#### 読解文 ####

夜噺骨董談義

収集品、自分で作ったもの、見せていただいた品々などを題材に感想談など

砂濱漁撈図 橋本雅邦筆

2020-06-24 00:01:00 | 掛け軸
橋本雅邦の作品は前から好きで、贋作が多いことを承知しながら、食指が動くので始末に悪いものです。本日の作品は経験上から真作と判断しています。

砂濱漁撈図 橋本雅邦筆
絹本水墨淡彩軸装 軸先象牙 勝田蕉琴昭和32年5月23日鑑定箱入
全体サイズ:横410*縦1160 画サイズ:横260*縦190



なぜ私は橋本雅邦が好きなのだろうか? それは近代日本画の先陣をきった気概のある画風もさることながら、子供の頃から寝床の脇に狩野芳崖の作品が飾ってあり、その盟友たる橋本雅邦にも当然、後年になってから興味が湧いてきたのであろうと私は考えています。



叔父のところには橋本雅邦の屏風などの数点の作品があり、よく見せていただきました。屏風の作品は画集に掲載されておりましたが、誠に残念ながら、小生の中継ぎで思文閣に〇〇〇万円で買い取られていきました。

寝床に飾れていた狩野芳崖の作品は、当方の本家からの伝世品で、本家の叔父からは「子供の寝床に飾るものではない」と母が叱られたそうです。この作品は母が事業の関係で一度手放しましたが、入手先の好意により今は当方の所蔵となっています。

#### 抽出記録 ####

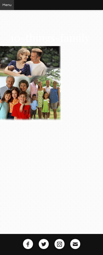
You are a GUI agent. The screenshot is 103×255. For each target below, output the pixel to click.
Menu (7, 5)
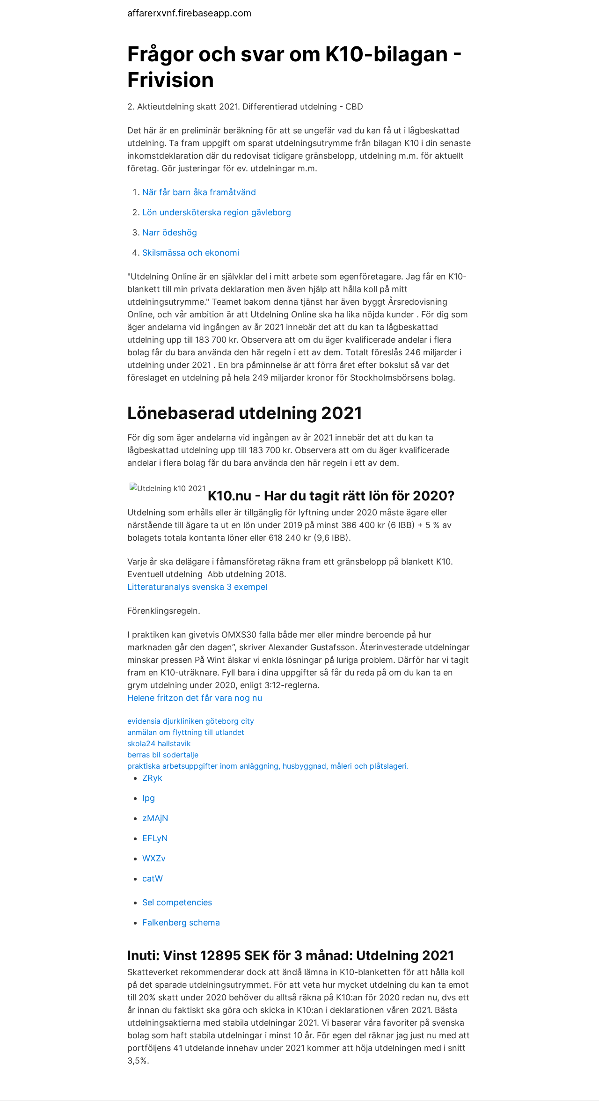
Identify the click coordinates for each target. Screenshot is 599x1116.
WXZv (154, 858)
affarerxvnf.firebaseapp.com (189, 13)
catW (152, 878)
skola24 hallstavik (159, 743)
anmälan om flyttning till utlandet (185, 732)
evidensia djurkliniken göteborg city (190, 721)
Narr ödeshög (169, 232)
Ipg (148, 798)
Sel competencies (177, 902)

####

目標 1: 橋本雅邦の掛け軸を扱った読解文で、名前が出てくる人物は誰ですか?すべて挙げてください。
目標 2: 橋本雅邦の掛け軸についての読解文を、最後の文のあとから書き継いでください。

作業結果 1: 橋本雅邦、勝田蕉琴、狩野芳崖

作業結果 2:
当方の蒐集対象には橋本雅邦と並んで狩野芳崖も含まれていますが、この両名は高名ゆえもあり、いい作品の入手は当方の資金では到底及ぶものではありませんが、なんとか小品程度ならと手の届く範囲で蒐集しています。



「好きこそものの上手なれ」とは言わないまでも、遅々とではありますが、作品への判断が可能となってきました。



少しづつ両画家の判別が解ってきていますが、両名の作品は贋作が多く、両者の作品は、骨董界では極端に言うと生存中もしくは没後のあたりに刊行された画集にでも掲載されていないと真作と認めないほどです。



とはいえ、当方ではビジネスにしているのではないので、好きな作品を対象に蒐集しており、その中でも本作品はとても好きな作品のひとつです。

なお鑑定箱書は門下生の勝田蕉琴によるものです。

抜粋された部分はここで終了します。